Pero el taxi no tomó ninguna de esas direcciones. En lugar de ello, desapareció en una calle lateral mucho antes de llegar al complejo de edificios de la terminal aérea. Gruschkov frenó el Audi y recorrió lentamente esa calle, la cual describía una curva, pasaba junto al edificio administrativo y continuaba hasta un edificio de una sola planta.
Conocía el edificio delante del cual O'Connor y Wagner se bajaron del taxi. Cada uno de ellos conocía el aeropuerto como la palma de su mano. Sin perder más tiempo, pasó de largo junto al edificio de una sola planta, se detuvo más adelante a la izquierda, cruzó la vía de acceso y regresó a la autovía.

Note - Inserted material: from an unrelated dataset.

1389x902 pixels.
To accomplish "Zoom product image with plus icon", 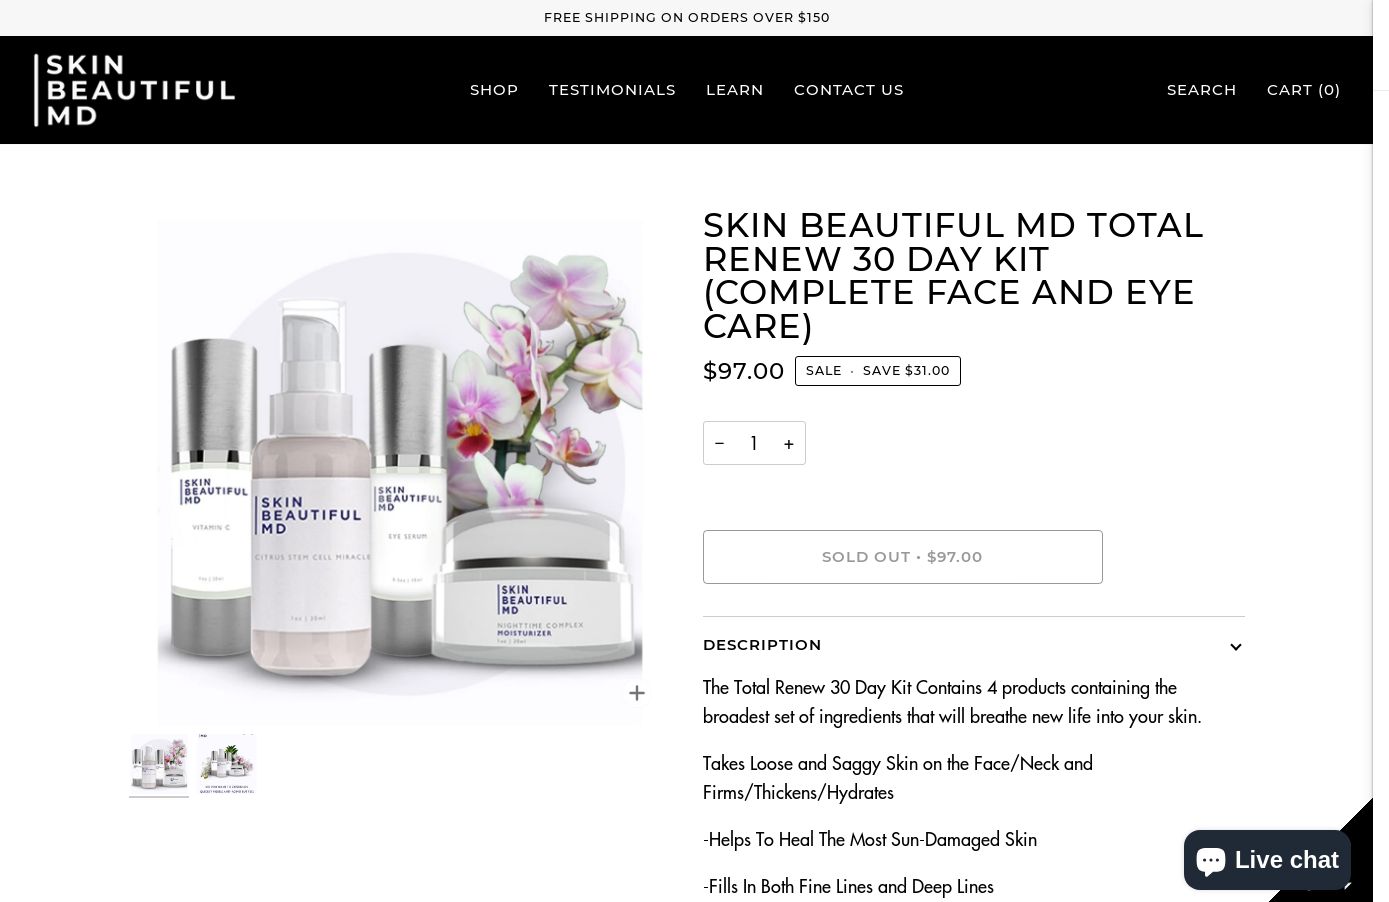I will point(636,693).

Aquel edificio albergaba la comisaría de policía del aeropuerto.
Gruschkov llamó a Jana.
Eric Lavallier estaba apoyado hacia atrás y observaba con los ojos entornados a la mujer y al hombre que estaban al otro lado del escritorio.
Con cada palabra que salía de sus bocas, se sentían los vapores de sus excesos nocturnos. Sentada en su silla, Kirsten Wagner —¿o acaso se llamaba Katharina?— daba la impresión de ser un pájaro que acababa de escaparse de su nido. Por lo visto padecía un intenso dolor de cabeza. Tenía los ojos hinchados y la expresión demacrada. Parecía que le daba tres vueltas en la boca a cada frase, para luego soltarla con enormes dificultades. A diferencia de ella, el hombre que le había sido presentado como el doctor Liam O'Connor se expresaba de una manera sorprendentemente clara y coherente. Se había negado a tomar asiento y se movía constantemente por la habitación de un lado a otro. Tenía un aspecto cuidado y un aire cultivado. Lavallier, que no tenía ningún interés en los asuntos relacionados con la moda, se dio cuenta de la perfecta caída de su traje gris plateado, el cual, probablemente, tenía que haber sido terriblemente caro. Asimismo, sabía que el tal O'Connor escribía novelas y gozaba de una gran popularidad internacional. Entraba dentro de la categoría de los artistas, y disfrutaba del privilegio de oler a alcohol y de poder meter la pata sin perder de inmediato el reconocimiento social.